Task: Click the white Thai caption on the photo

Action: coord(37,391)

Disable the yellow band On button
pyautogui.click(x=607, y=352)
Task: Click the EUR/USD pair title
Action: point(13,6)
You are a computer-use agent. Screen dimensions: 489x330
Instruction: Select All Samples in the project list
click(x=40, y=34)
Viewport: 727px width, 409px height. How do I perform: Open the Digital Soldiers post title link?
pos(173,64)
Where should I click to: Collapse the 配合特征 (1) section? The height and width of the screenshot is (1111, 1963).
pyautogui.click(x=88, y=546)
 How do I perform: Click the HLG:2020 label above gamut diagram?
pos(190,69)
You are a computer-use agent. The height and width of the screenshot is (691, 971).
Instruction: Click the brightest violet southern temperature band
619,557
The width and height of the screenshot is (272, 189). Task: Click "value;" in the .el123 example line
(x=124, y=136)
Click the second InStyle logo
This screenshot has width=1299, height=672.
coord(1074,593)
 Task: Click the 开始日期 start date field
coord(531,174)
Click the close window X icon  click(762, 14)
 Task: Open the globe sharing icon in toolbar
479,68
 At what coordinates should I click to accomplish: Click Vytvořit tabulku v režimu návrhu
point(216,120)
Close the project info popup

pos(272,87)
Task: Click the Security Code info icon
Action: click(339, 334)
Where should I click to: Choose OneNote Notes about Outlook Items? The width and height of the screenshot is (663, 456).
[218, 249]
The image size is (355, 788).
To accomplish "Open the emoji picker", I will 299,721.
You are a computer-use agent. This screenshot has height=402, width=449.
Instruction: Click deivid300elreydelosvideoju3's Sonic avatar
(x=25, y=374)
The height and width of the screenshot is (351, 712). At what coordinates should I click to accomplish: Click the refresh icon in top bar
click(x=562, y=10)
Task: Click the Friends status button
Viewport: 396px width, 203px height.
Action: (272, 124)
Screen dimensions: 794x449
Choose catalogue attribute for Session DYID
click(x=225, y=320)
::::
#### What is required
Please quote the lines above word for word.

#### Response
Task: Click the white Thai caption on the photo

Action: coord(37,391)

Disable the yellow band On button
pyautogui.click(x=607, y=352)
Task: Click the EUR/USD pair title
Action: point(13,6)
You are a computer-use agent. Screen dimensions: 489x330
Instruction: Select All Samples in the project list
click(x=40, y=34)
Viewport: 727px width, 409px height. How do I perform: Open the Digital Soldiers post title link?
pos(173,64)
Where should I click to: Collapse the 配合特征 (1) section? The height and width of the screenshot is (1111, 1963).
pyautogui.click(x=88, y=546)
 How do I perform: Click the HLG:2020 label above gamut diagram?
pos(190,69)
You are a computer-use agent. The height and width of the screenshot is (691, 971).
Instruction: Click the brightest violet southern temperature band
619,557
The width and height of the screenshot is (272, 189). Task: Click "value;" in the .el123 example line
(x=124, y=136)
Click the second InStyle logo
This screenshot has width=1299, height=672.
coord(1074,593)
 Task: Click the 开始日期 start date field
coord(531,174)
Click the close window X icon  click(762, 14)
 Task: Open the globe sharing icon in toolbar
479,68
 At what coordinates should I click to accomplish: Click Vytvořit tabulku v režimu návrhu
point(216,120)
Close the project info popup

pos(272,87)
Task: Click the Security Code info icon
Action: click(339, 334)
Where should I click to: Choose OneNote Notes about Outlook Items? The width and height of the screenshot is (663, 456).
[218, 249]
The image size is (355, 788).
To accomplish "Open the emoji picker", I will 299,721.
You are a computer-use agent. This screenshot has height=402, width=449.
Instruction: Click deivid300elreydelosvideoju3's Sonic avatar
(x=25, y=374)
The height and width of the screenshot is (351, 712). At what coordinates should I click to accomplish: Click the refresh icon in top bar
click(x=562, y=10)
Task: Click the Friends status button
Viewport: 396px width, 203px height.
Action: (272, 124)
Screen dimensions: 794x449
Choose catalogue attribute for Session DYID
click(x=225, y=320)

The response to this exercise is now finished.